The penalty for attempted possession with intent to distribute cocaine is
imprisonment at hard labor for not more than fifteen years and a fine of not more than 2 $25,000. La.R.S. 40:967(B)(4)(b) and La.R.S. 14:27(D)(3). As such, the defendant’s
eight-year sentence is slightly more than one-half of the maximum possible sentence,
and his $2,500.00 fine was a fraction of the maximum possible fine. Additionally, the
defendant received a substantial benefit as a result of his guilty plea by reducing his
sentencing exposure as charged and avoiding the possible enhancement of his
sentence as a habitual offender.
With regard to the mitigating and aggravating circumstances considered by the
trial court in sentencing the defendant, the trial court stated:
All right. I reviewed the factors of Article 894.1 of the Code of Criminal Procedure and found the following were applicable: First, this is a drug case and there is always significant economic harm or impact on society in general when one is dealing in the use of distribution of illegal drugs. There are no substantial grounds which would tend to excuse or justify his criminal conduct nor did he act under strong provocation by anyone. He’s young. He’s twenty years of age. He’s single. He doesn’t have any children. He’s in good health. The PSI did not cover anything about any employment history of any kind and so I have no information about that. He’s -- he had a – he has an eleventh grade education and does not have his GED as far as I’ve seen. He does have a history of some drug and -- drug use. He used cocaine and marijuana and has not received treatment. He’s classified as a second felony offender in that the report indicates that on January 27th, 2010, in this court, he was convicted of possession of cocaine. A deferred sentence was imposed. He was placed on supervised probation for five years and that probation was revoked on August 3rd, 2010. On October the 9th, 2009, in the 30th Judicial District Court, he was convicted of possession of marijuana and resisting and given six months in the Vernon Parish jail, six months probation. His probation was revoked there. And, on January 27th, 2010, possession of marijuana, possession of drug paraphernalia, and his probation of was revoked.
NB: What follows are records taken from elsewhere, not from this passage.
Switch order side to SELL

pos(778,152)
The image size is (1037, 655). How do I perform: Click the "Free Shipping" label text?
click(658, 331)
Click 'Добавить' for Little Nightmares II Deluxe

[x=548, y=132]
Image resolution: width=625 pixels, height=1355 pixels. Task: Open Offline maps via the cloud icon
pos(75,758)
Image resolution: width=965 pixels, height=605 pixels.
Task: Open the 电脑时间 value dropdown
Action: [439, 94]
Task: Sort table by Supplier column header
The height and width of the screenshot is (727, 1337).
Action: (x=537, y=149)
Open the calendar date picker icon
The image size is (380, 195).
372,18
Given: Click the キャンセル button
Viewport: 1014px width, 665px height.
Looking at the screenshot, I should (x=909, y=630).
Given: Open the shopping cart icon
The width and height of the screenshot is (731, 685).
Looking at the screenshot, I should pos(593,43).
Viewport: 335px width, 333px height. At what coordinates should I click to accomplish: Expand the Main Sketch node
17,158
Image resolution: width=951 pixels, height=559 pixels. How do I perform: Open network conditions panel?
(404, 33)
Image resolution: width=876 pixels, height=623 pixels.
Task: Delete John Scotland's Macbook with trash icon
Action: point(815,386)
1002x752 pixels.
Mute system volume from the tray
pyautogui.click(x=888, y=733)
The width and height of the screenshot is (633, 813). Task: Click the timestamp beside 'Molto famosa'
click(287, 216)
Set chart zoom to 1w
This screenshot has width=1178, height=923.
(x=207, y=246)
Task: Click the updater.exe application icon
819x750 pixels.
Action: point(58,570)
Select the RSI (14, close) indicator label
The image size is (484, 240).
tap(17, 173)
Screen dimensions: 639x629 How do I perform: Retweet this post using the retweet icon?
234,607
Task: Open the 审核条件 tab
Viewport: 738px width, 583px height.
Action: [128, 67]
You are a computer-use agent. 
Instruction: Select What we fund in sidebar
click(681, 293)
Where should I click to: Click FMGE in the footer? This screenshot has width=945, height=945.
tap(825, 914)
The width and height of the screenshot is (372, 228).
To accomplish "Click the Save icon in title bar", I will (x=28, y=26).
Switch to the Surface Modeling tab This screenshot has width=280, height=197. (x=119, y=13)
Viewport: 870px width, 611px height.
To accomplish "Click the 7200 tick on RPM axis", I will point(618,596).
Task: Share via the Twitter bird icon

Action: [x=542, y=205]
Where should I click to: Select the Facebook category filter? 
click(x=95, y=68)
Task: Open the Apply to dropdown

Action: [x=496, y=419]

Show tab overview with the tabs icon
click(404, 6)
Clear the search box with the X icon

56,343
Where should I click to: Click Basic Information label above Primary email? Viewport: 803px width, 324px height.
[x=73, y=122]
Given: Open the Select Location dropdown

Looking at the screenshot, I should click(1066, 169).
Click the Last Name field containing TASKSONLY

Based on the above discussion of the aggravating and mitigating factors pertaining to
the defendant, we find no merit in his contention that the trial court failed to
adequately consider those factors. State v. Decuir, 10-1112 (La. App. 3 Cir. 4/6/11),
61 So.3d 782.
In considering whether the sentence is excessive, we first note that similar
sentences have been found not excessive. See State v. Regis, 09-806 (La.App. 4 Cir.
3 11/12/09), 25 So.3d 183, writ denied, 10-3 (La. 6/18/10), 38 So.3d 322; State v. Latin,
42,134 (La.App. 2 Cir. 6/20/07), 960 So.2d 1186; and State v. Haley, 97-1385
(La.App. 3 Cir. 3/6/98), 709 So.2d 992. Nor do we find this sentence to be excessive
considering the reasons stated by the trial court, the fact that the sentence is in the
mid-range of the defendant’s sentencing exposure, and the fact that the defendant
received a substantial benefit from the plea agreement he entered into with the state.
Additionally, the defendant did not assert in his motion to reconsider in the trial court
that he was in need of substance abuse treatment in lieu of incarceration. Given his
failure to raise this issue at the trial court, the issue is not properly before this court for
the first time on appeal. See La.Code Crim.P. art. 881.1.
We find no merit in the defendant’s assignment of error.
DISPOSITION
For the foregoing reasons, we affirm the defendant’s sentence in all respects.
This opinion is NOT DESIGNATED FOR PUBLICATION. Rules 2-16.2 and 2- 16.3, Uniform Rules—Courts of Appeal.